Masalah dengan menebarkan ranjau dari udara adalah bahwa hal itu sulit dan berbahaya, membutuhkan pesawat terbang tingkat rendah untuk melawan pertahanan udara musuh.
Sebelumnya menebarkan ranjau dari udara harus dilakukan dengan terbang rendah dan lambat. Teknik yang pada dasarnya sama seperti yang B-29 lakukan ketika menebar ranjau di Laut Jepang pada tahun 1945.
Sulit untuk menjatuhkan ranjau pada posisi yang tepat jika pesawat terbang tinggi dan cepat. Sebuah B-52 bisa mejatuhkan ranjau pada ketinggian 500 kaki dan kecepatan 320 knot. Tetapi ini terlalu lambat dan tidak aman untuk sebuah pesawat tempur atau Bomber B-1B.

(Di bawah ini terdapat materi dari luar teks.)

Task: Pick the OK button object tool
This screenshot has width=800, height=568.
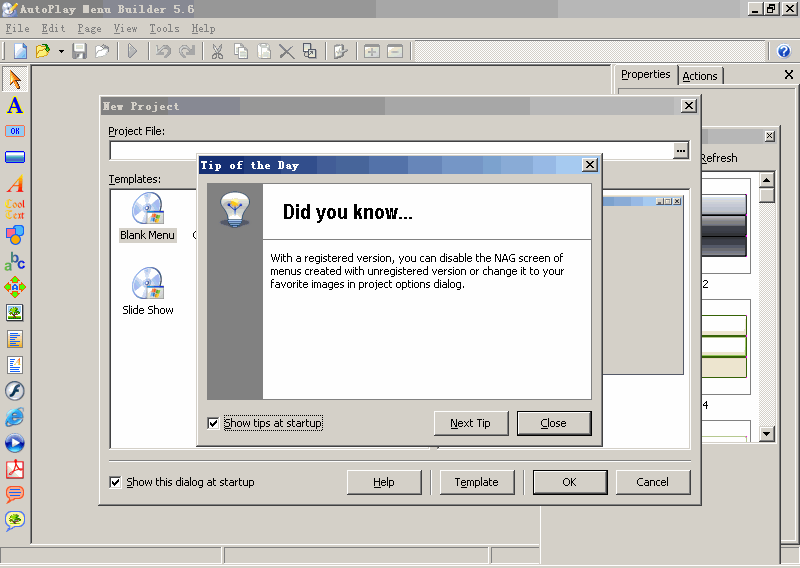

F/A-18 dan P-3 mempekerjakan profil yang sama, pesawat harus terbang rendah dan lambat. Dan hal ini yang diduga telah menjadi penyebab hilangnya satu pesawat dan kru di Desert Storm hanya untuk menebarkan ranjau. Belum lagi jika lokasi yang dituju penuh dengan ancaman senjata antipesawat
Tapi sistem penebaran ranjau baru ini telah mengubah permainan. Banyak pesawat taktis Amerika termasuk bomber B-1 telah mampu membawa rudal JDAM. Dan mereka dengan mudah akan bisa menebarkan ranjau laut.
“Tidak ada perbedaan antara meluncurkan JDAM terhadap target darat dengan menjatuhkan ke laut. Tidak ada pelatihan tambahan untuk menjatuhkan ranjau, “tulis Pietrucha sebagaimana dikutip National Interest .
Menebarkan ranjau dari ketinggian juga memungkinkan awak pesawat untuk menjatuhkan beban mereka jauh dari luar pertahanan udara musuh.
Ancaman konflik di Laut China Selatan telah memfokuskan perhatian pada senjata berteknologi tinggi seperti F-35 dan kapal pembunuh rudal balistik China. Tapi Sebenrnya ranjau JDAM adalah teknologi yang cukup murah. Ranjau Quickstrike – bom 2.000 pon yang dikonfigurasi sebagai senjata bawah air dibuat pada 1983, sementara kit JDAM hanya membutuhkan biaya sekitar US$ 20.000.